Although 99 paired observations per device were available, the number of independent experimental units was 34 dogs. Repeated measurements increased precision for estimating average device-related differences but do not increase the number of independent subjects. In addition, hypoglycemic and hyperglycemic events were infrequent (10 and 11 events, respectively), leading to wider confidence intervals for ROC-derived estimates; therefore, diagnostic performance results (particularly for hypoglycemia) should be interpreted as exploratory.

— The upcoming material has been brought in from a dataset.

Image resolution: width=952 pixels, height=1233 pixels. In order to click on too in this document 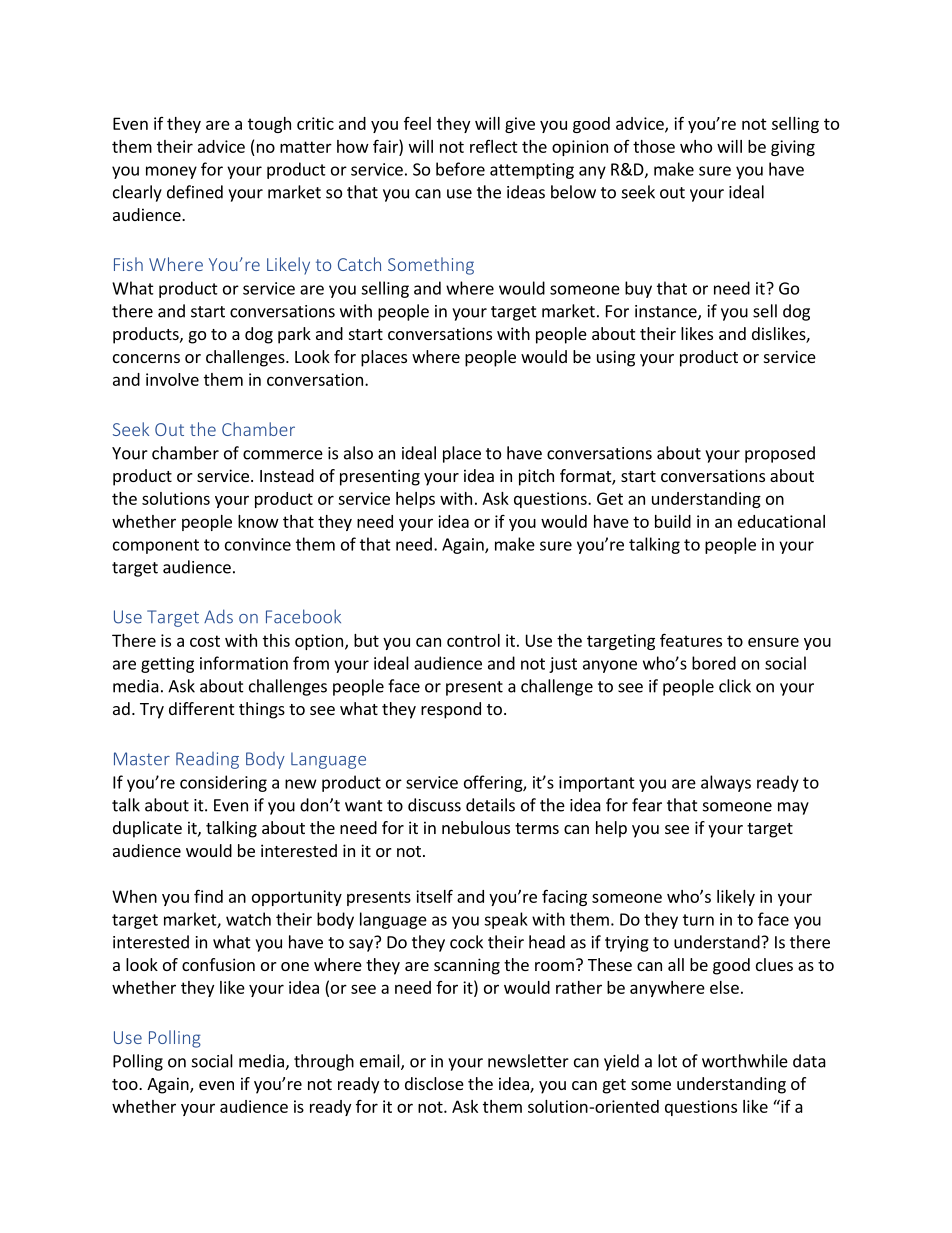, I will do `click(126, 1084)`.
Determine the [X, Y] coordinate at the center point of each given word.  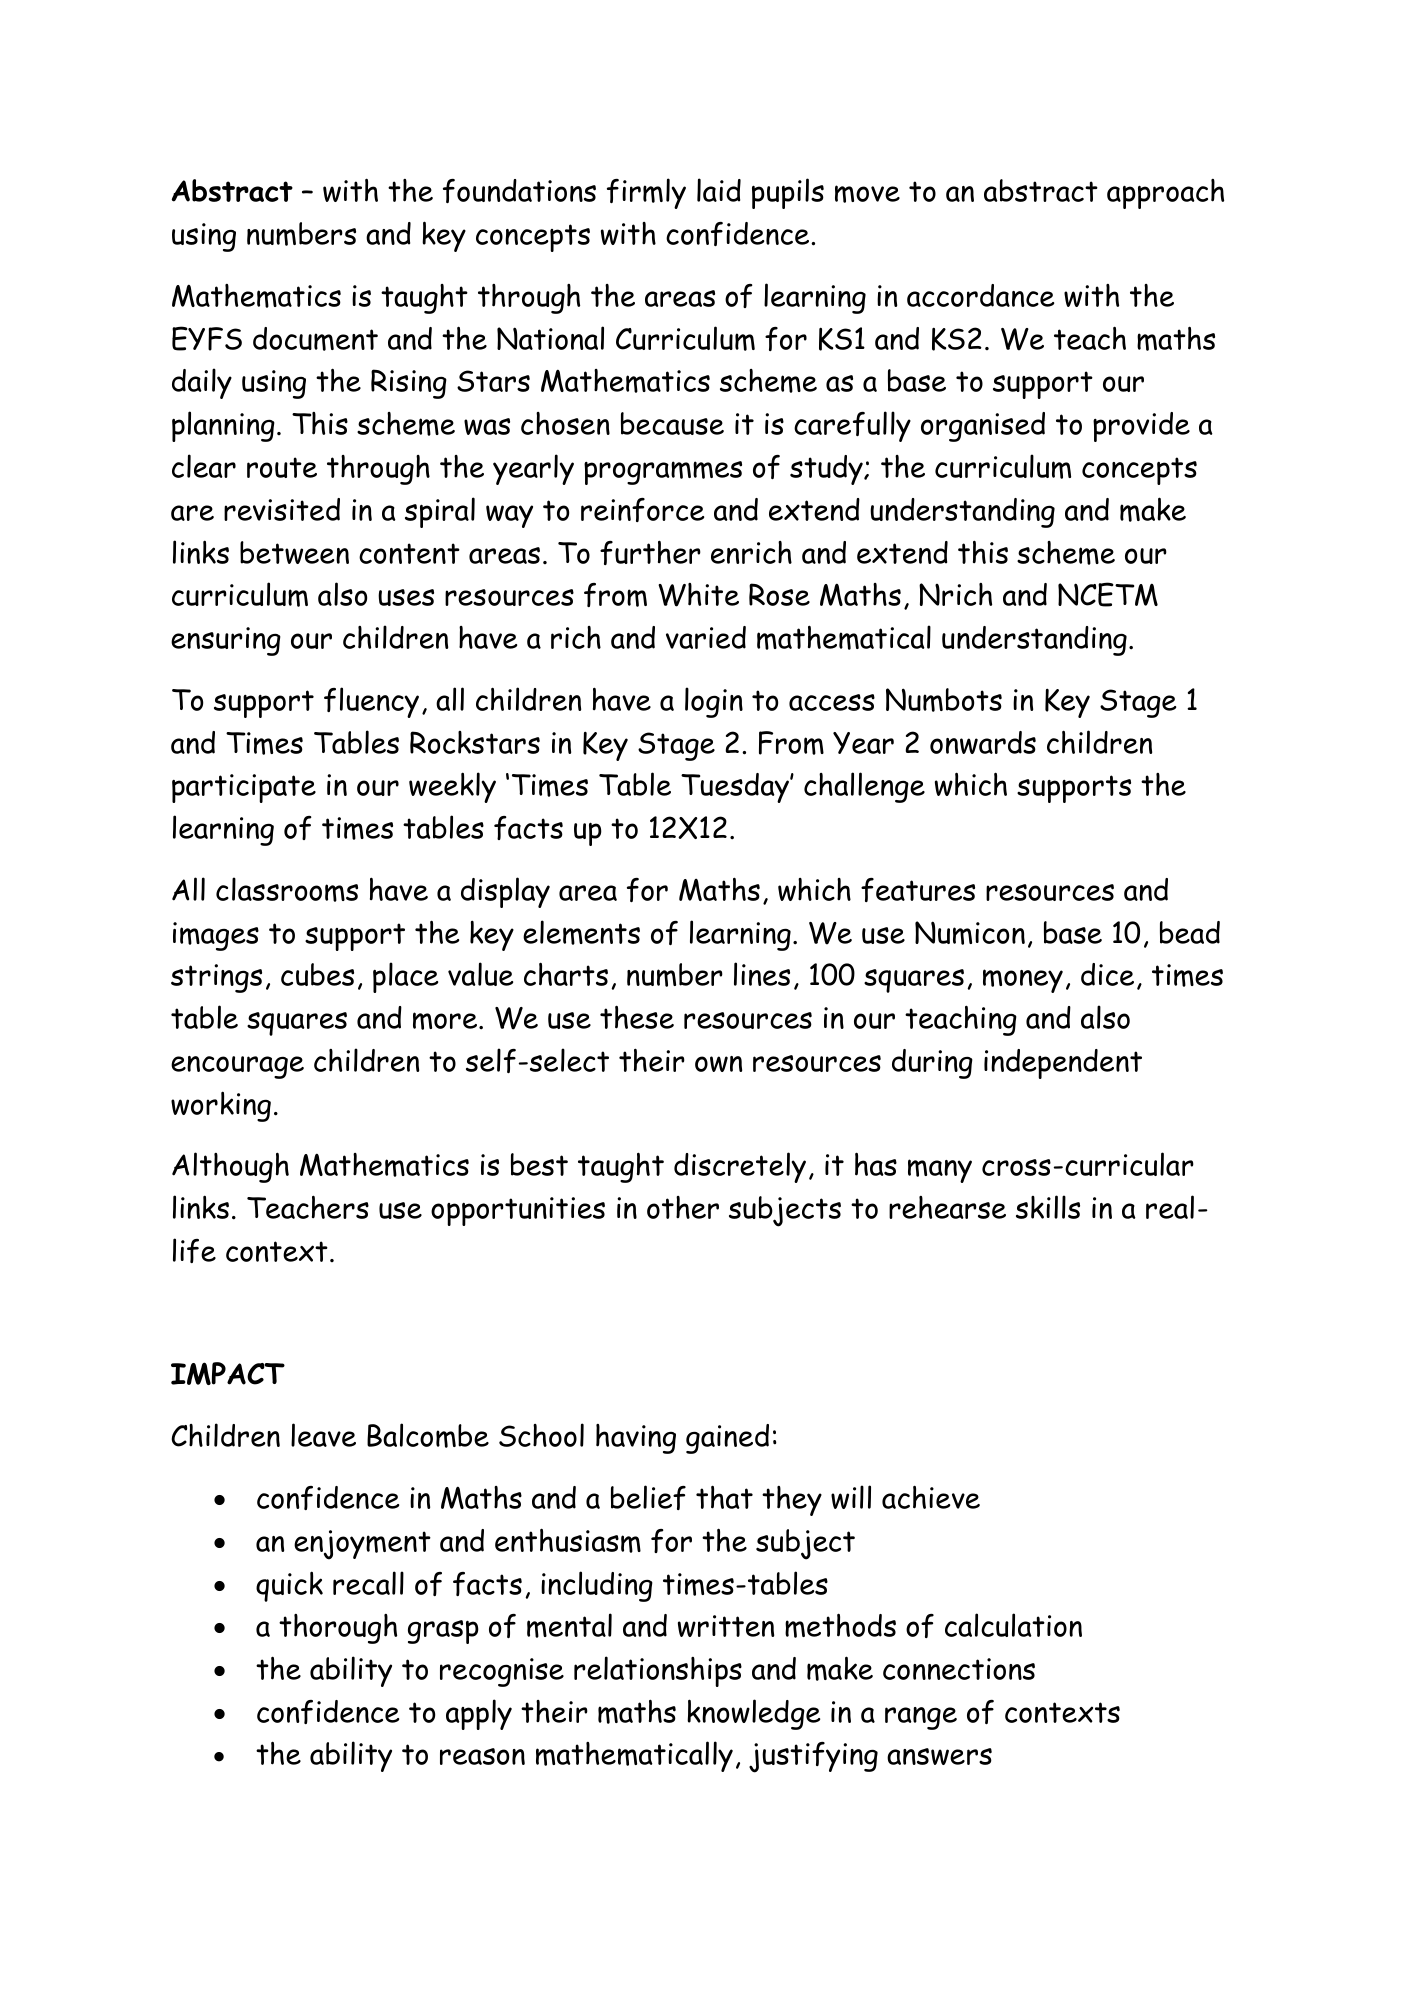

Taken together, these findings indicate that intraoperative conditions represent a more demanding analytical environment for point-of-care glucose monitoring. Physiological alterations inherent to general anesthesia may amplify measurement variability and device-specific bias, underscoring the importance of validating handheld glucometers within the exact clinical context in which they are intended to be used.
5. Conclusions
In conclusion, handheld glucometers showed variable analytical performance in dogs undergoing general anesthesia. The human-calibrated device demonstrated comparatively better agreement with the laboratory reference method, whereas the veterinary-specific device showed greater bias and variability. These findings highlight the need for cautious interpretation of perioperative glucose measurements and for context-specific validation of point-of-care glucose monitoring systems in anesthetized dogs.